[Exercise brief] Set down every entry again, exactly as it appears.

[Data]
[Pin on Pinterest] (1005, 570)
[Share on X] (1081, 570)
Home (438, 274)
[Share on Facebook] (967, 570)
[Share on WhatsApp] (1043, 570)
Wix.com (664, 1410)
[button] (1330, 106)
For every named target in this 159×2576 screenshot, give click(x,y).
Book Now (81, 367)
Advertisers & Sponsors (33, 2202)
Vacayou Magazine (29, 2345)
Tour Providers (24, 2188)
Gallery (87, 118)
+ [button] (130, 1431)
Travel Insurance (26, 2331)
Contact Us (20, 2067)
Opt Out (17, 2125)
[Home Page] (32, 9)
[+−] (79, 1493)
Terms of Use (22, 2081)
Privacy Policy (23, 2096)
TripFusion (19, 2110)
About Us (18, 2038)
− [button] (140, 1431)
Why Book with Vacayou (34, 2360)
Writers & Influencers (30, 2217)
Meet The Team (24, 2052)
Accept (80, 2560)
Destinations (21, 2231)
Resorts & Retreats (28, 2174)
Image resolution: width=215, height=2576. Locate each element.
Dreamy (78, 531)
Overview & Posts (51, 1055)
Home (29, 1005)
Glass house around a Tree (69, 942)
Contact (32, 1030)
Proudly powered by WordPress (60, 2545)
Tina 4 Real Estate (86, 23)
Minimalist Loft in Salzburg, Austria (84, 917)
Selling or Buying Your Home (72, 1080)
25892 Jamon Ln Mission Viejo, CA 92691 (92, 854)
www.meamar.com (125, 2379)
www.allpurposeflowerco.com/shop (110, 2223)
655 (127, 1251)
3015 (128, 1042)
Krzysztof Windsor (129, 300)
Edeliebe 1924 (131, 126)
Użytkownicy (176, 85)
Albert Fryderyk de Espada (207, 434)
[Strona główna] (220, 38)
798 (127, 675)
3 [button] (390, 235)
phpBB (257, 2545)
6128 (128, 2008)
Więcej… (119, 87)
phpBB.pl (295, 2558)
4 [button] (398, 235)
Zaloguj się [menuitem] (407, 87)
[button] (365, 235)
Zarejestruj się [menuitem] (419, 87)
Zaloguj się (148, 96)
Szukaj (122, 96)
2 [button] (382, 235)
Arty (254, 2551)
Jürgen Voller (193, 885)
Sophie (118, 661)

[Response to this task]
[Pin on Pinterest] (1005, 570)
[Share on X] (1081, 570)
Home (438, 274)
[Share on Facebook] (967, 570)
[Share on WhatsApp] (1043, 570)
Wix.com (664, 1410)
[button] (1330, 106)
For every named target in this 159×2576 screenshot, give click(x,y).
Book Now (81, 367)
Advertisers & Sponsors (33, 2202)
Vacayou Magazine (29, 2345)
Tour Providers (24, 2188)
Gallery (87, 118)
+ [button] (130, 1431)
Travel Insurance (26, 2331)
Contact Us (20, 2067)
Opt Out (17, 2125)
[Home Page] (32, 9)
[+−] (79, 1493)
Terms of Use (22, 2081)
Privacy Policy (23, 2096)
TripFusion (19, 2110)
About Us (18, 2038)
− [button] (140, 1431)
Why Book with Vacayou (34, 2360)
Writers & Influencers (30, 2217)
Meet The Team (24, 2052)
Accept (80, 2560)
Destinations (21, 2231)
Resorts & Retreats (28, 2174)
Image resolution: width=215, height=2576. Locate each element.
Dreamy (78, 531)
Overview & Posts (51, 1055)
Home (29, 1005)
Glass house around a Tree (69, 942)
Contact (32, 1030)
Proudly powered by WordPress (60, 2545)
Tina 4 Real Estate (86, 23)
Minimalist Loft in Salzburg, Austria (84, 917)
Selling or Buying Your Home (72, 1080)
25892 Jamon Ln Mission Viejo, CA 92691 (92, 854)
www.meamar.com (125, 2379)
www.allpurposeflowerco.com/shop (110, 2223)
655 (127, 1251)
3015 (128, 1042)
Krzysztof Windsor (129, 300)
Edeliebe 1924 (131, 126)
Użytkownicy (176, 85)
Albert Fryderyk de Espada (207, 434)
[Strona główna] (220, 38)
798 (127, 675)
3 [button] (390, 235)
phpBB (257, 2545)
6128 (128, 2008)
Więcej… (119, 87)
phpBB.pl (295, 2558)
4 [button] (398, 235)
Zaloguj się [menuitem] (407, 87)
[button] (365, 235)
Zarejestruj się [menuitem] (419, 87)
Zaloguj się (148, 96)
Szukaj (122, 96)
2 [button] (382, 235)
Arty (254, 2551)
Jürgen Voller (193, 885)
Sophie (118, 661)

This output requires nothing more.